Hey trainer, thanks for all the great responses on my threads so far! Im really enjoying this forum so far. I found out about this place from Glock.pro which is the best forum online in my opinion, and this one is looking to be pretty great too! 

Hopefully someone chimes in for us soon on the hand crank radios


----------



## trainershawn

Purkeypilot said:


> Hey trainer, thanks for all the great responses on my threads so far! Im really enjoying this forum so far. I found out about this place from Glock.pro which is the best forum online in my opinion, and this one is looking to be pretty great too!
> 
> Hopefully someone chimes in for us soon on the hand crank radios


No problem.

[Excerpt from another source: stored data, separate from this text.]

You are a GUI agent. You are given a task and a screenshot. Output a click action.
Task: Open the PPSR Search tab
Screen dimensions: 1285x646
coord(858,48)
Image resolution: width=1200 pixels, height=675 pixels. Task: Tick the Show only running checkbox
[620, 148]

I think because this forum is fairly new, all the crotchety old timers I deal with on another prepper forum thankfully haven't found their way here yet. Sometimes I would get flamed for asking a question apparently someone else had asked before. My philosophy is ask away, even if the question has been asked before. With so many new people to prepping forums, it's always nice to have a fresh perspective. Also, if you haven't been to be prepared.com, check it out. They have some vids on there and might be some about storing food long term. Though they do sell food so I'm not 100% sure. Also try Youtube. I bet there are dozens of vids on there.


----------



## HuntingHawk

Do not do the dry goods in excessively large mylar bags or freezer bags. Once opened those things need consumed fairly rapidly. Smaller bags like enough for two meals will serve your needs better once opened.
And remember that doing such dry goods, they need a good amount of water.

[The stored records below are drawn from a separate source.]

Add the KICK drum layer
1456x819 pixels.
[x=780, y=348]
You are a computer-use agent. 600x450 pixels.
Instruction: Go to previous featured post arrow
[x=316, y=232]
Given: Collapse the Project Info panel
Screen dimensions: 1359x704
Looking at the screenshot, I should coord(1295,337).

A variety of foods will help with morale & reduce stress. Generic cereal, powdered milk, & sugar in the same bucket. Other cheap dry goods include flour, bisquick, pancake mix, & powdered potatoes. But think of the entire meal. With some things you need butter. Some things oil to cook with. Pancake syrup for pancakes.


----------



## Desert Marine

In the beginning of my preps days (some many moon ago) I did the mylar deal. However, my prepping requirements and needs have changed tremendously. I don't live in a city environment in a suburban setting. I live in a rural setting on my own land raising my own vegetation and livestock. We do can and store some items that are high to come buy or things we really like and know will be hard press to get if/when TSHTF. 

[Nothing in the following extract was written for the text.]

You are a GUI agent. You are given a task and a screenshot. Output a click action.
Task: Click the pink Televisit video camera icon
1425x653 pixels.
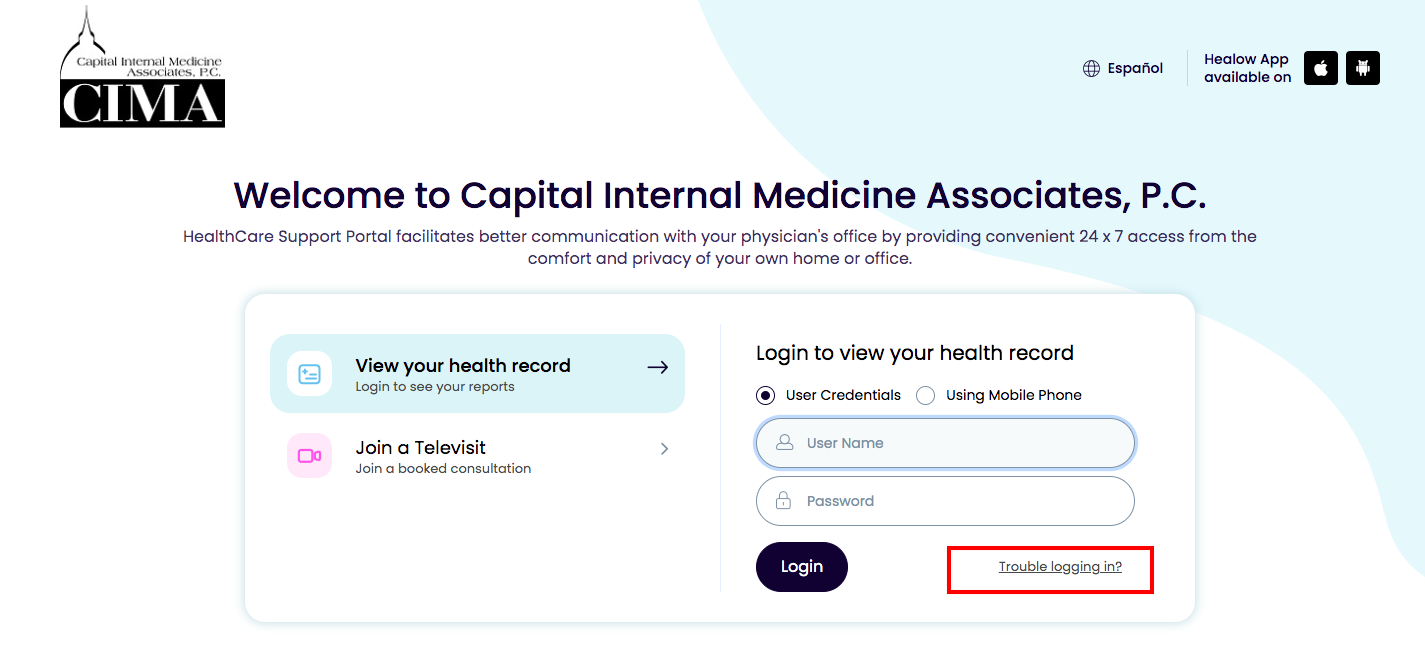[x=310, y=456]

However, as HuntingHawk mentioned it might be a very good idea to store items in a way that it is convenient to use them. There are even people who I heard store their preps like a MRE but in a meal fashion. Example: Rice & beans together. Enough to feed a person or family for that day's meal. Label and date it and store them accordingly. Just a thought.


----------



## WVprepper

Use one gallon mylars with o2 absorbers... also consider some freeze dried complete meals to add aswell.. Don't forget the water, you got to have water to cook with.


----------



## HuntingHawk

Early this year I got started on canning. Love it. Most just think of canning vegetables or jars of fruit or jelly or jams. Soups & stews are basically complete meals & you make them to your taste. I also like canning pork shoulder for pulled pork. You can also do your own chilli with or without beans. But my favorite is canned meatloaf. Meatloaf, use extra eggs & use oatmeal versus bread.

Another level is a jar adaptor for a vacseal. Dry goods into jars & then vacuum seal the jars. I even have some of the 64oz jars with dog kibble.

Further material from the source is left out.